**Problem to solve:**
Report how many lines in the entries below hold the word "sidebar". Your answer is that number alone.

Collected data:
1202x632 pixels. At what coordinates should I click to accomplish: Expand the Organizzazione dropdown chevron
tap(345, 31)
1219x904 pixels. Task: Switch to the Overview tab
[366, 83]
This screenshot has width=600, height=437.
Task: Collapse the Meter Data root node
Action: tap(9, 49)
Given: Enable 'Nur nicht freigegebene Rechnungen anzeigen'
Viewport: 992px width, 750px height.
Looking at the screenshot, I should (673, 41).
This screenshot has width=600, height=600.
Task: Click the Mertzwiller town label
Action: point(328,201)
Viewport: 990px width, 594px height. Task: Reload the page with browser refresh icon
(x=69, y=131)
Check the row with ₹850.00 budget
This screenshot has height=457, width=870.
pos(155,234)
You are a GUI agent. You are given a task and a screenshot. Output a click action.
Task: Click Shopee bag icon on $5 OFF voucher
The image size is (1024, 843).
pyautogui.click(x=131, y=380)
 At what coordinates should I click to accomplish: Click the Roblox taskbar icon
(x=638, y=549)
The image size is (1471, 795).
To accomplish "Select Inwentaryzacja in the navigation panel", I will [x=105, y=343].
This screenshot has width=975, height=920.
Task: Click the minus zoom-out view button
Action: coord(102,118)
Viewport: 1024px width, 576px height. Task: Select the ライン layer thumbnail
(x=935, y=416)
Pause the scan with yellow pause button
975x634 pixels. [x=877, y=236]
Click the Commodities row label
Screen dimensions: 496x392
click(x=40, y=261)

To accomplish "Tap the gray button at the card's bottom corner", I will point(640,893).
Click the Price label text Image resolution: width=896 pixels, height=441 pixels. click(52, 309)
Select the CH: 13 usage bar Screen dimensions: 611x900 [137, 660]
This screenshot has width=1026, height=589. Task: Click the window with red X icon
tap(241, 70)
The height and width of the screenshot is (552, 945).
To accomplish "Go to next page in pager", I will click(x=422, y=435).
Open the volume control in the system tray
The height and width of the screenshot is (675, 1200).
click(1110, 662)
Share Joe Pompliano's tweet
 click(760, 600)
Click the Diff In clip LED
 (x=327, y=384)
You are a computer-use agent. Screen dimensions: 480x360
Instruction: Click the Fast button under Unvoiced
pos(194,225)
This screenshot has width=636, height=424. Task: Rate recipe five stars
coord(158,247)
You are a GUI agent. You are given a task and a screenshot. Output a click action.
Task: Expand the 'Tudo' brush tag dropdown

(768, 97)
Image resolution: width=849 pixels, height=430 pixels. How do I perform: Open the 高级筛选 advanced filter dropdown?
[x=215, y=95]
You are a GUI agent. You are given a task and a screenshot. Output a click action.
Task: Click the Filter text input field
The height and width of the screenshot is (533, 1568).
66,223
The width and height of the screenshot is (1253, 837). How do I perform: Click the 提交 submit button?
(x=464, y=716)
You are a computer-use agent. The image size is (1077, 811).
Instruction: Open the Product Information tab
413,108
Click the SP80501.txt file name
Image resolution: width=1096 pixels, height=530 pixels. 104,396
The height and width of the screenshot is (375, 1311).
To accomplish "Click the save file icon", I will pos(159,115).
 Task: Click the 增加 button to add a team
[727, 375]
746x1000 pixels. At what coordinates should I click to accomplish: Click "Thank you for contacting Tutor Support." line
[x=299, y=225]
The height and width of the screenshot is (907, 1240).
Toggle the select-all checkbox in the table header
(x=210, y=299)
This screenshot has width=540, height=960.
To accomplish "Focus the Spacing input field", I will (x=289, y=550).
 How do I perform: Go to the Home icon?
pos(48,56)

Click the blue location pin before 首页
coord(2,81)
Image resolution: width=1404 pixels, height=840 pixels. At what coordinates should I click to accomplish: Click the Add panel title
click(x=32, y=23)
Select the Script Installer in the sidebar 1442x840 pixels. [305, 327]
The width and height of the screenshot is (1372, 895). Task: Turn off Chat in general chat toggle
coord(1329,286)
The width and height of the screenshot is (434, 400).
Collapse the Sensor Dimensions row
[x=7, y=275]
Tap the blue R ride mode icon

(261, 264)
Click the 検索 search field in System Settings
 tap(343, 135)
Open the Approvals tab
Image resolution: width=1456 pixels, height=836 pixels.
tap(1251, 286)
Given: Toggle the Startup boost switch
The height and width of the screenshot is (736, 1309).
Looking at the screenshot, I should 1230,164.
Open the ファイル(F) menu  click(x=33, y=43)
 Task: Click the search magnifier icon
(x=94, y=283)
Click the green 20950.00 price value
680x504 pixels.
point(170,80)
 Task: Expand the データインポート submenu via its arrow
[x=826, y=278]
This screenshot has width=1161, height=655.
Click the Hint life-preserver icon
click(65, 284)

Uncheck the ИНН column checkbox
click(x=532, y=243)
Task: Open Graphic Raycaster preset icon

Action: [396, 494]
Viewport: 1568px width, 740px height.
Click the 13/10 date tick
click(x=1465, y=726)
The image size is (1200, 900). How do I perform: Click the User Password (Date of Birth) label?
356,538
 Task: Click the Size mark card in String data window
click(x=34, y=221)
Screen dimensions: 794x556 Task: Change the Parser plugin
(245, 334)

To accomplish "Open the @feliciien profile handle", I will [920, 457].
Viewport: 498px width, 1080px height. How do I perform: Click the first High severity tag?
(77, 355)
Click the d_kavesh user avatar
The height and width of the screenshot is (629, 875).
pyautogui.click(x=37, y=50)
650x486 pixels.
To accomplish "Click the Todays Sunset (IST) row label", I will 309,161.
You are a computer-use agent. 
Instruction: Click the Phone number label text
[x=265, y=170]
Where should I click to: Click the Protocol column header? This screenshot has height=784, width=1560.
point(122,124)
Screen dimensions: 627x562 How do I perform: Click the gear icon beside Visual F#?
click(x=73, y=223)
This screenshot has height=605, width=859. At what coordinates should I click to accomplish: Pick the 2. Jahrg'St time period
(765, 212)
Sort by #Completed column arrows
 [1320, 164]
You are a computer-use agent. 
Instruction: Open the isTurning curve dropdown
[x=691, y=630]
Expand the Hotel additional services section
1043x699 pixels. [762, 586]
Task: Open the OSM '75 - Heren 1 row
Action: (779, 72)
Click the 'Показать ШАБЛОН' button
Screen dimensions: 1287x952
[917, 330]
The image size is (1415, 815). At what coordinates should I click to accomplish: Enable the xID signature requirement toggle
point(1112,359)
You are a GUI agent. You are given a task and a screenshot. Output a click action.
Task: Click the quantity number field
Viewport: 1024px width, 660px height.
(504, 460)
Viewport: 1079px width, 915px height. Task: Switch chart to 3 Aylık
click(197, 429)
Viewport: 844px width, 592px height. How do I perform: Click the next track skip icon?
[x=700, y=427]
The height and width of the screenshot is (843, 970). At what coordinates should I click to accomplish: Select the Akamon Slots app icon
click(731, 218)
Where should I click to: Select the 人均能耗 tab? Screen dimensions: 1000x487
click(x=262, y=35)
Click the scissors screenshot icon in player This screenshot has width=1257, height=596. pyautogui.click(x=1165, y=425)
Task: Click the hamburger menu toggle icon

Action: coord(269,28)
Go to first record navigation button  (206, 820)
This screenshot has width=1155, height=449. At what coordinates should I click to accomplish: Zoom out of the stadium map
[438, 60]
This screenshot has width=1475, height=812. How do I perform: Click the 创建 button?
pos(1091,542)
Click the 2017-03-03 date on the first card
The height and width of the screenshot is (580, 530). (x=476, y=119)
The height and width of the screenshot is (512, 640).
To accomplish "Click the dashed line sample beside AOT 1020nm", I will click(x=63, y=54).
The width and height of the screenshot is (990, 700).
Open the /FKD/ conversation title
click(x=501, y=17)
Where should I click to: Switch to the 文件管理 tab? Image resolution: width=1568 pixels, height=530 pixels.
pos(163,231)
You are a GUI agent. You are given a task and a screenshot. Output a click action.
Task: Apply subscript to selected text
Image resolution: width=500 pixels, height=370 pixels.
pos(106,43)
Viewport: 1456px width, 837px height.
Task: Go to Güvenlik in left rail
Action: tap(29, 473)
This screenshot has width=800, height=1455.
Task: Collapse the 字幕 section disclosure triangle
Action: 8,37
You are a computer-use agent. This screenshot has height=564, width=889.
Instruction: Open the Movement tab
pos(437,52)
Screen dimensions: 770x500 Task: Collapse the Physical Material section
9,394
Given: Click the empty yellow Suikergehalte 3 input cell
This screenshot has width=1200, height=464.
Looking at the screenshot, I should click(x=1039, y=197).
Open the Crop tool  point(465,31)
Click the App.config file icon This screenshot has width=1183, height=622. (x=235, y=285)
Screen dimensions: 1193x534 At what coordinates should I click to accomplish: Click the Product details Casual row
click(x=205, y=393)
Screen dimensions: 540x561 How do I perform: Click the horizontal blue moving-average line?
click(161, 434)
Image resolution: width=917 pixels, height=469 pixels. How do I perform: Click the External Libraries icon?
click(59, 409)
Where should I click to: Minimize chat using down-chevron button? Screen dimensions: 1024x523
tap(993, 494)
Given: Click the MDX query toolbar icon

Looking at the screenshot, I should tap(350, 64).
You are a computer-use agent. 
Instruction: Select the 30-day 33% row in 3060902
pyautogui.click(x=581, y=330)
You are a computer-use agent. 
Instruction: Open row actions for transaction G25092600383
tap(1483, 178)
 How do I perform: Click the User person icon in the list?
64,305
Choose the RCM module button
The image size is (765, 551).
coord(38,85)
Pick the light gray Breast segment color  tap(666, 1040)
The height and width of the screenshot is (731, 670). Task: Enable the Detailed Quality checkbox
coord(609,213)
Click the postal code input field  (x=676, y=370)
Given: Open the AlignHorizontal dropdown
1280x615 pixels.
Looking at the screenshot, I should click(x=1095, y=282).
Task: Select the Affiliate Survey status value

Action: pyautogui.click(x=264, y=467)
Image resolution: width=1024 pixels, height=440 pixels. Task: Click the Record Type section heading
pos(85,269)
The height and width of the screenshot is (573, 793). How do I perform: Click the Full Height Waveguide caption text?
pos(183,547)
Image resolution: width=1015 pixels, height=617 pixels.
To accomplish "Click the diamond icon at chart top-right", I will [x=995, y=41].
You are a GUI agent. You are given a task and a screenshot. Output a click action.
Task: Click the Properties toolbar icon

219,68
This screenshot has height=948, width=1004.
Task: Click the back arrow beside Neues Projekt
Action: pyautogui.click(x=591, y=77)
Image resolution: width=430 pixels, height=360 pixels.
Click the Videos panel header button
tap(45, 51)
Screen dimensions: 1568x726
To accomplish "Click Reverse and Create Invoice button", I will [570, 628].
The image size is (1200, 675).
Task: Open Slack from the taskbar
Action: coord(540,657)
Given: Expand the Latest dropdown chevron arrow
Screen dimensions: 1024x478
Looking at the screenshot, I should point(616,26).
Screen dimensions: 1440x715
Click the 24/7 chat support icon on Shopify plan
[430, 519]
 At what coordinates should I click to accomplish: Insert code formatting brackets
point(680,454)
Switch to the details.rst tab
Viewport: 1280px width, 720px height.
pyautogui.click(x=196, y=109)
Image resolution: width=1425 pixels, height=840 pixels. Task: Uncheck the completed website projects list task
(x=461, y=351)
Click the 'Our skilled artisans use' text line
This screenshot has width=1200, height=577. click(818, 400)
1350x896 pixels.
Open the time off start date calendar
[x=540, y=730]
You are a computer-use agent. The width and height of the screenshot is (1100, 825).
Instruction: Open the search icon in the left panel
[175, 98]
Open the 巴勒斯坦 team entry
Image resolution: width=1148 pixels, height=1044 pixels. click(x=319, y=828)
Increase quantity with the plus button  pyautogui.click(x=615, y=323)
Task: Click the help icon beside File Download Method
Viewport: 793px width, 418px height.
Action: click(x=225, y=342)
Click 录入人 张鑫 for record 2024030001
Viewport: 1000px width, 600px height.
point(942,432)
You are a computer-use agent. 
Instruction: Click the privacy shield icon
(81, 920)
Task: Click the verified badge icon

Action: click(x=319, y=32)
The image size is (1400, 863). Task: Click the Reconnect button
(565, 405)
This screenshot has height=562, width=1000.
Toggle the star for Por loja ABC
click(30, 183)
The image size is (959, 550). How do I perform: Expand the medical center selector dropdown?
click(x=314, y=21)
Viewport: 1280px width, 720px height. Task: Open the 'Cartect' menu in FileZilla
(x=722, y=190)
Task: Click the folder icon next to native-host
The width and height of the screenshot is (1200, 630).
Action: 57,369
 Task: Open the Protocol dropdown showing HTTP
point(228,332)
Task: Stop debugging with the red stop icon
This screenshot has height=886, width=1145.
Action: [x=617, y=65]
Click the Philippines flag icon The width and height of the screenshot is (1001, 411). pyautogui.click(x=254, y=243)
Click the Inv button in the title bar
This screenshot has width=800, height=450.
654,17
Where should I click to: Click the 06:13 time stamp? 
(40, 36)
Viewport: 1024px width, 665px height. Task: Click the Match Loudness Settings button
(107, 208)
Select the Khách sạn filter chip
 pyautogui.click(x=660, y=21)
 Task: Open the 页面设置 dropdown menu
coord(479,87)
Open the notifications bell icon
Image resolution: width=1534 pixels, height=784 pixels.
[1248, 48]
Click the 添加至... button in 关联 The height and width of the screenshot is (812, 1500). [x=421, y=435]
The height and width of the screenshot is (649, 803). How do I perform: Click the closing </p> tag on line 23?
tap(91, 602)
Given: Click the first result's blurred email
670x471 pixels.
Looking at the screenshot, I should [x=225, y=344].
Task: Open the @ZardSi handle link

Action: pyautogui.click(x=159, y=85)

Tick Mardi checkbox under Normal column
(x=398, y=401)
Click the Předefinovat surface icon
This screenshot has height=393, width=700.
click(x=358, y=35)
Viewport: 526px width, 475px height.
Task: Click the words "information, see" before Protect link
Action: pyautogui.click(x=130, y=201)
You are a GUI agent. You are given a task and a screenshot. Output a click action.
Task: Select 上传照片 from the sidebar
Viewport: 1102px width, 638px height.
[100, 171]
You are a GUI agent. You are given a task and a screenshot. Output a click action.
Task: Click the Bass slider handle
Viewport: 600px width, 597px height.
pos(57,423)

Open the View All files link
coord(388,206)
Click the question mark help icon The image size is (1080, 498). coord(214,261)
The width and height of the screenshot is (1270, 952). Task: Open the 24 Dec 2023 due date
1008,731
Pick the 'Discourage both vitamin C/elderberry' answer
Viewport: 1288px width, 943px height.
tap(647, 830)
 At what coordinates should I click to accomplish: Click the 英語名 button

**Exercise response:**
2